For the fiscal ended March 31, it reported a net profit of ₹12,027 crore compared with ₹17,770 crore in the previous fiscal. However, the profit numbers were not comparable on account of one-time gains in FY20.
Total comprehensive income for the year ended March 31 stood at ₹ 13,762 crore, it said.
The board has recommended a dividend of ₹23 per equity share.
HDFC said demand for home loans remained robust owing to low interest rates, softer property prices, concessional stamp duty rates in certain States and fiscal incentives. During the fourth quarter, individual loan disbursements rose 60% year-on-year, it added.
March witnessed the highest levels in terms of individual receipts, approvals and disbursements.
The average size of individual loans disbursed during the year stood at ₹ 29.5 lakh compared with ₹ 27 lakh in the previous year. There was an uptick in the average ticket size during the quarter ended March 31 to ₹ 31.4 lakh, attributable to the demand for higher end properties, especially in the metro cities, it said.
As per regulatory norms, the gross non-performing loans as at March 31 stood at ₹9,759 crore.
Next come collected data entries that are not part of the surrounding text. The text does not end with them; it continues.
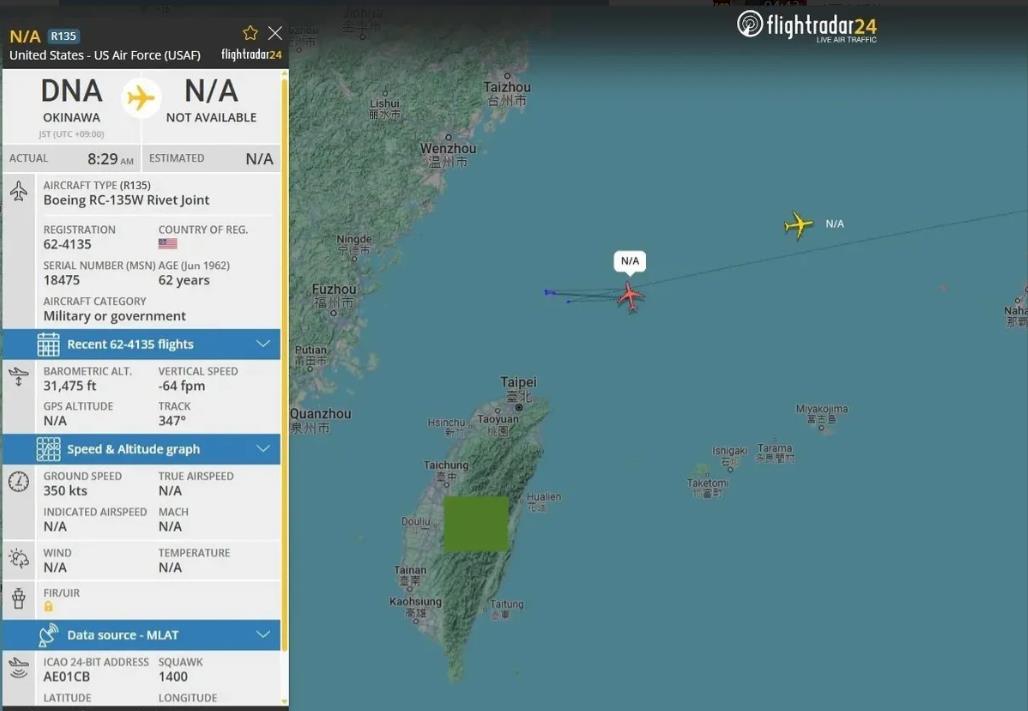Click the flightradar24 logo on the map
Viewport: 1028px width, 711px height.
(x=807, y=27)
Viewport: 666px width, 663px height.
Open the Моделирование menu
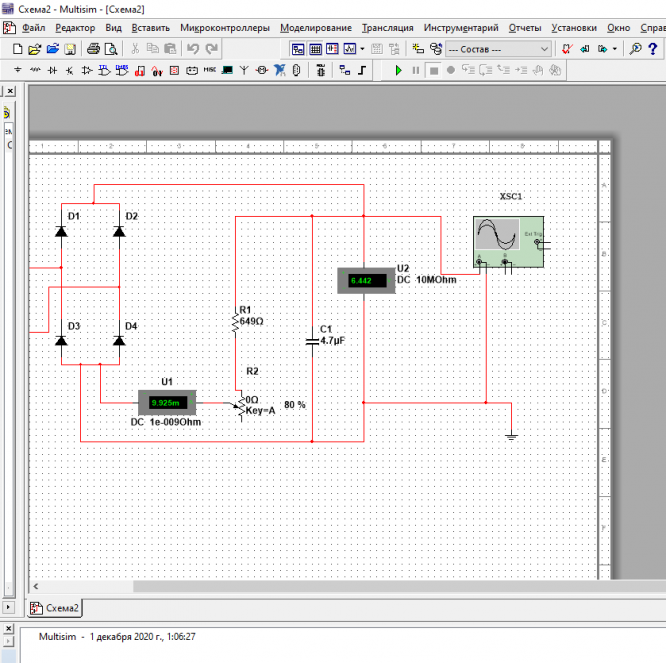click(316, 28)
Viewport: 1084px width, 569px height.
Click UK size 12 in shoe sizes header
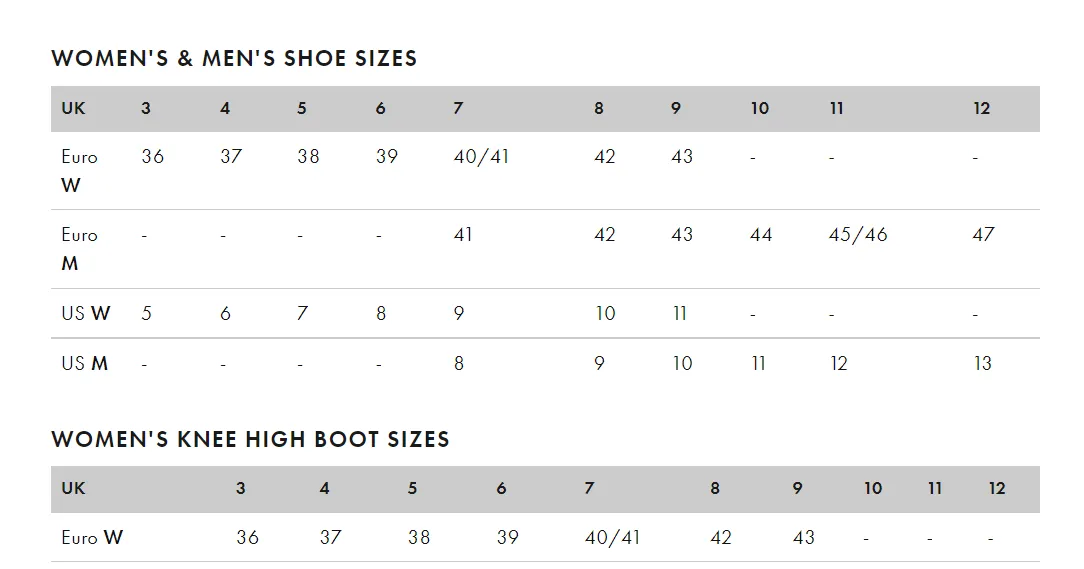pyautogui.click(x=982, y=109)
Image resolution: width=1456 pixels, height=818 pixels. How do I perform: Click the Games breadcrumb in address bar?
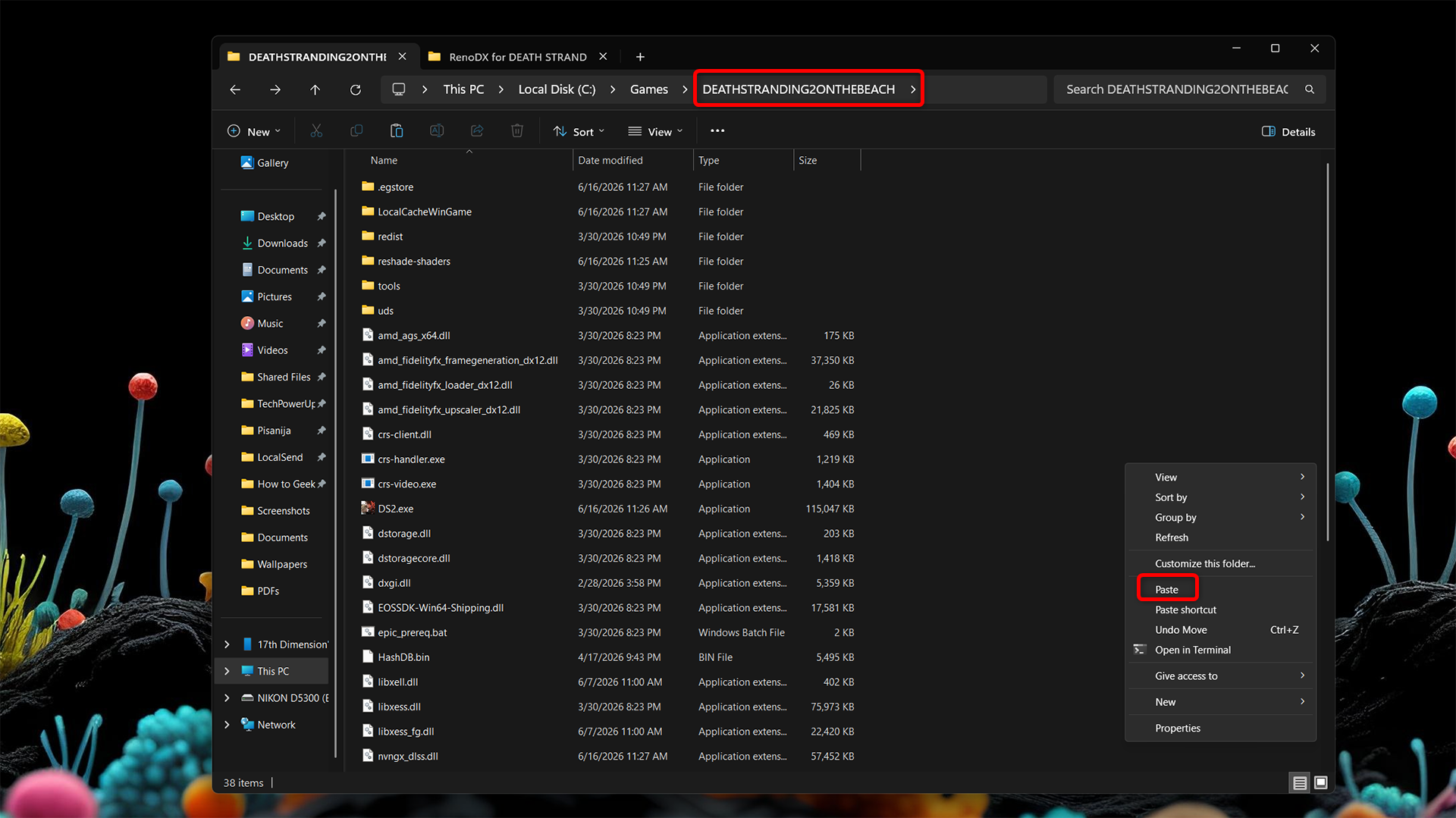click(648, 89)
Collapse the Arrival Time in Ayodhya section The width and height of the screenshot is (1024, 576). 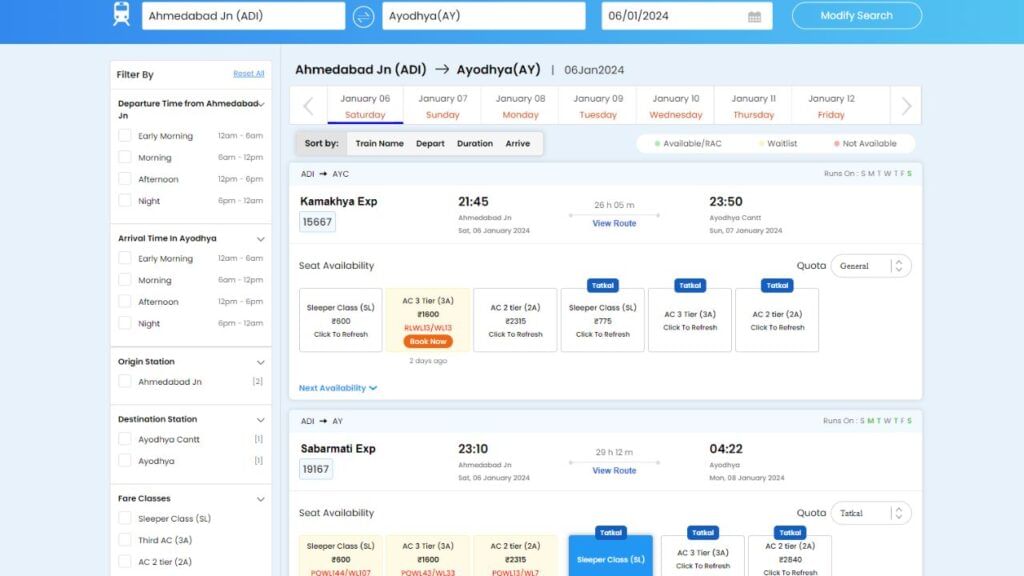261,239
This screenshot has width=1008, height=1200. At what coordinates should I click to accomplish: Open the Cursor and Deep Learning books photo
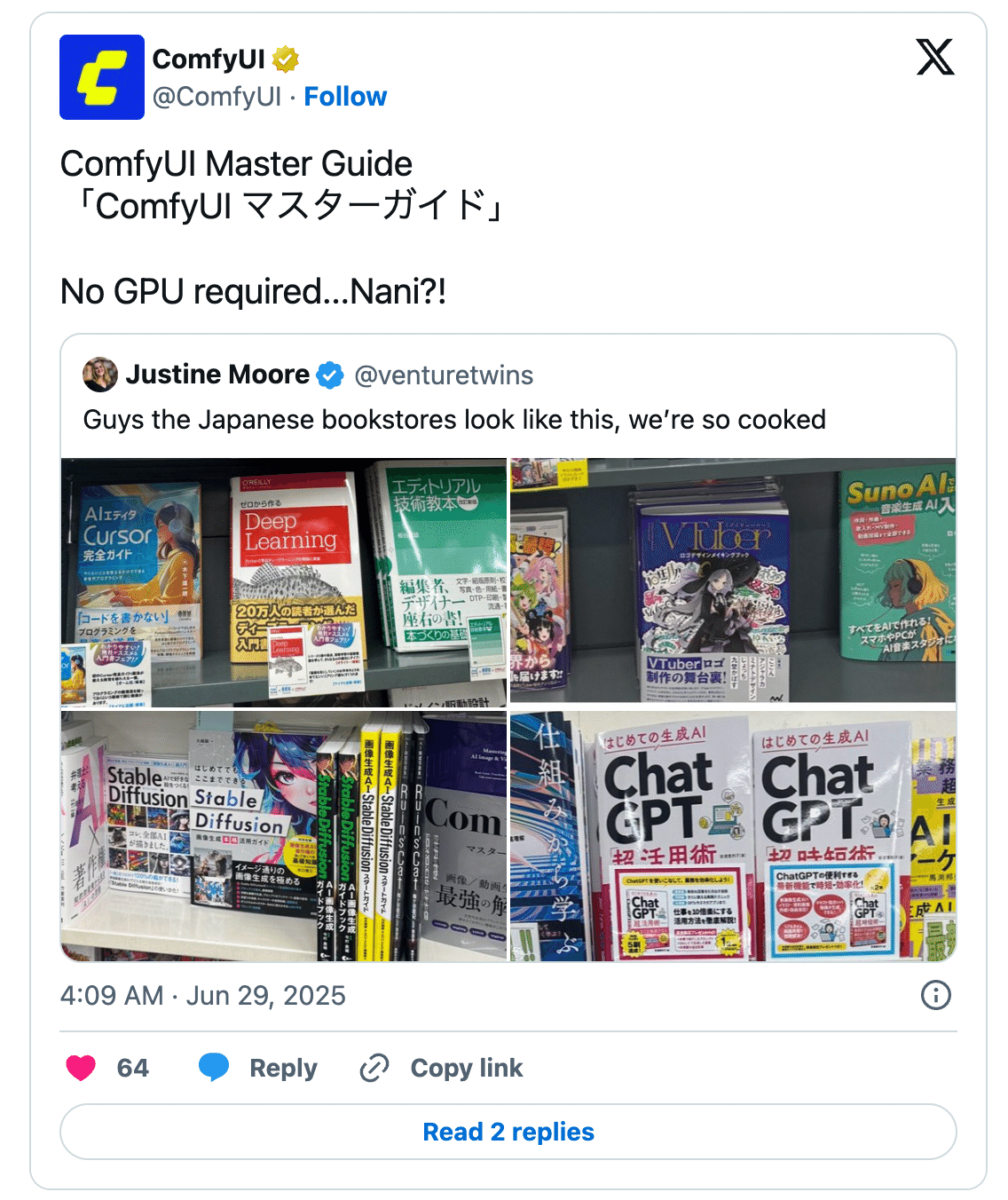coord(284,582)
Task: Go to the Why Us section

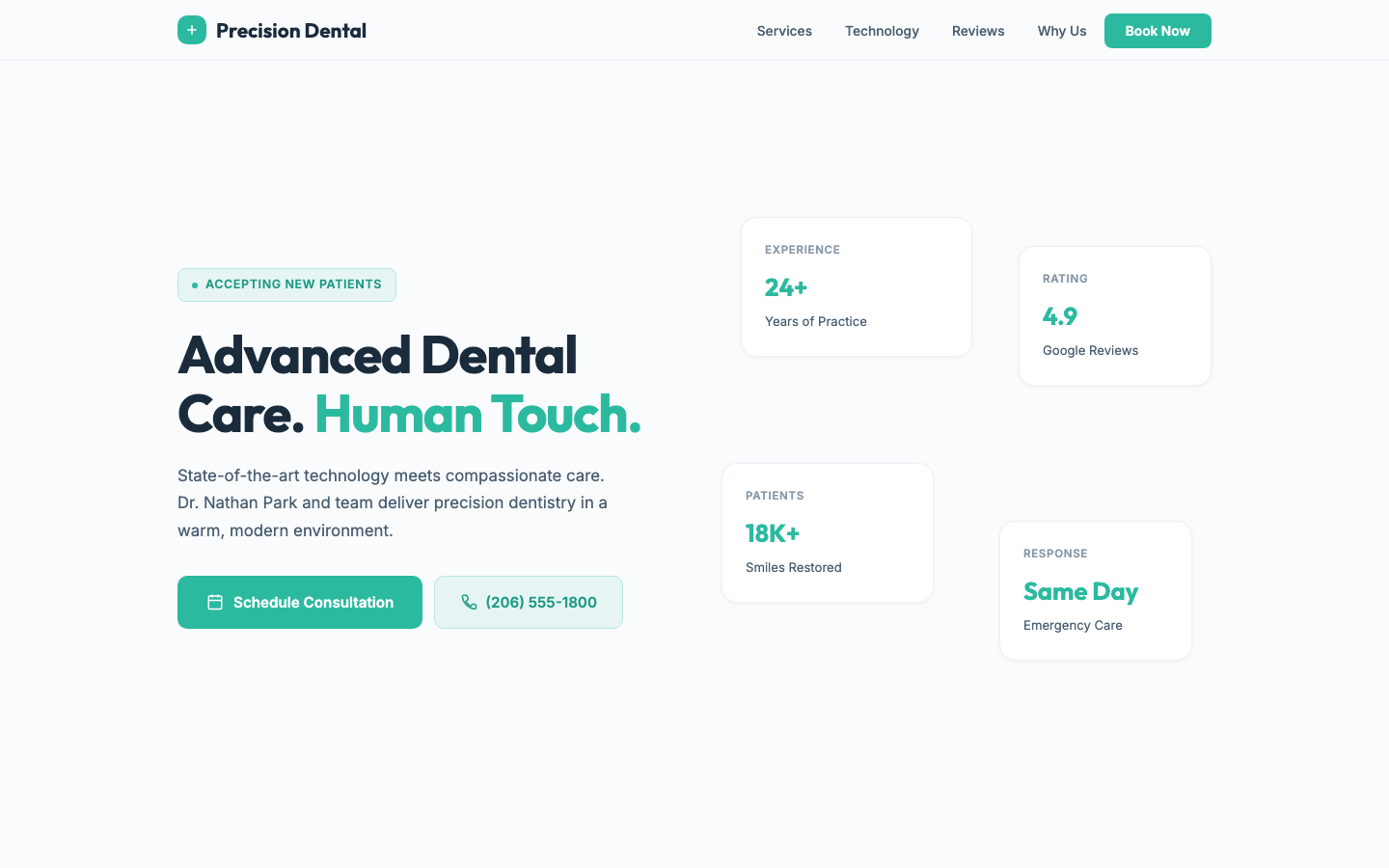Action: click(x=1062, y=31)
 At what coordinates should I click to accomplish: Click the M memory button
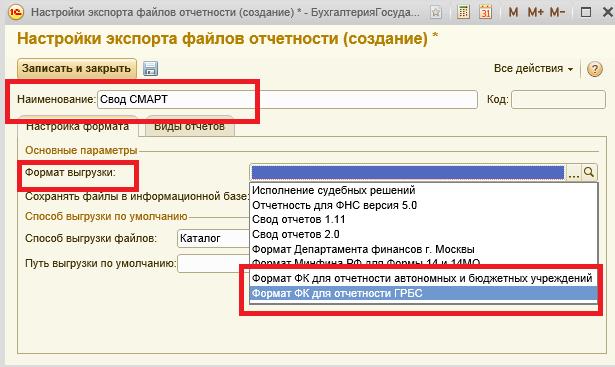point(513,13)
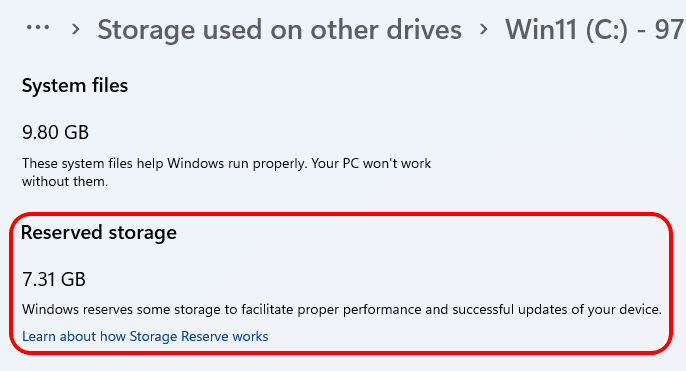
Task: Open Learn about how Storage Reserve works
Action: coord(145,336)
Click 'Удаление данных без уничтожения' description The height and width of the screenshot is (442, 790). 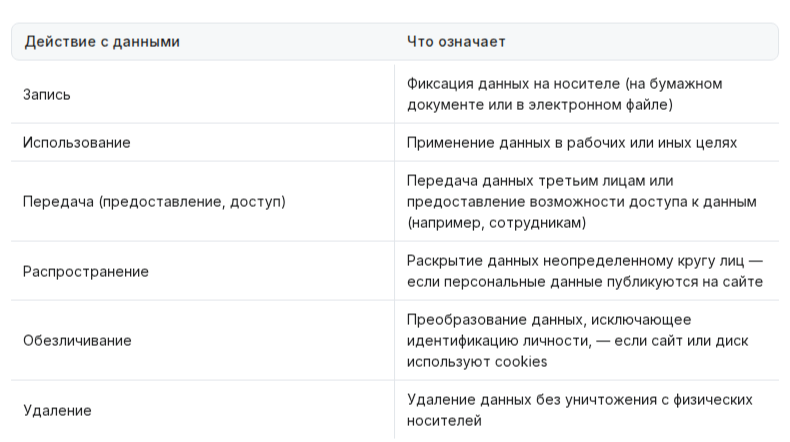[579, 410]
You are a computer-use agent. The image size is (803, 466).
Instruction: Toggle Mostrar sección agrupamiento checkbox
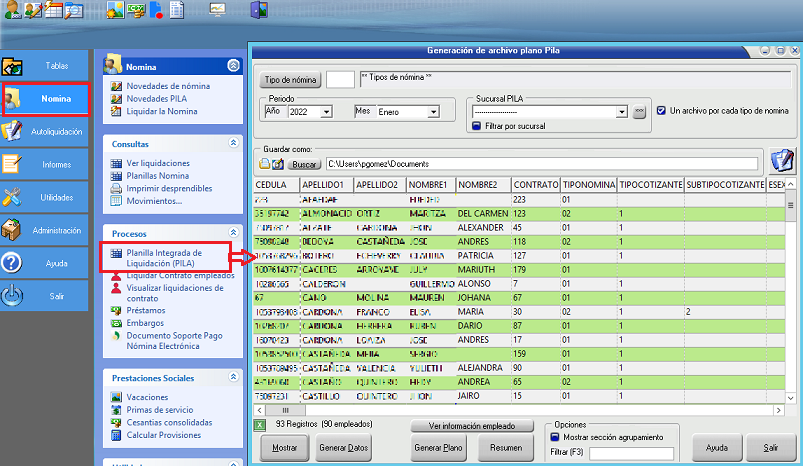point(553,437)
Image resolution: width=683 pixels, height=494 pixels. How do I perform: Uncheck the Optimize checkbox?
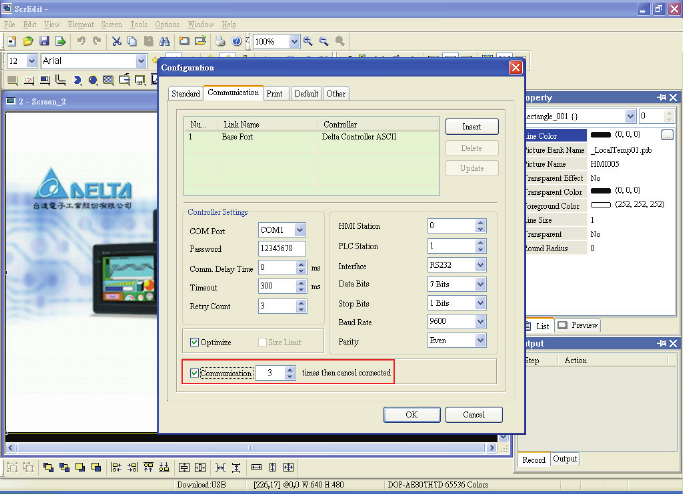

This is equivalent to 1.98% of the loan portfolio.
The non-performing loans of the individual portfolio stood at 0.99% while that of the non-individual portfolio stood at 4.77%.
HDFC said it is required to carry a total provision of ₹5,491 crore.
But its provisions as at March 31 stood at ₹13,025 crore. “The provisions carried as a percentage of the Exposure at Default (EAD) is equivalent to 2.62%.”
HDFC said its pure NII for the year ended March 31 stood at ₹15,172 crore compared witho ₹12,904 crore in the previous year, up 18%.
Its capital adequacy ratio stood at 22.2%, of which Tier I capital was 21.5% and Tier II capital was 0.7%. As per the regulatory norms, the minimum requirement for the capital adequacy ratio and Tier I capital is 14% and 10% respectively.
For the quarter ended ended March 31, the consolidated profit after tax stood at ₹5,669 crore compared with ₹4,342 crore in the corresponding quarter of the previous year, up 31%.
HDFC said as at March 31, ₹4,479 crore loans were being restructured under the RBI’s Resolution Framework for COVID-19 related stress. This was 0.8% of AUM. Of the loans being restructured, 27% were individual loans and 73% non-individual loans.
Cumulative COVID-19 provision as at March 31 stood at ₹ 844 crore, it said.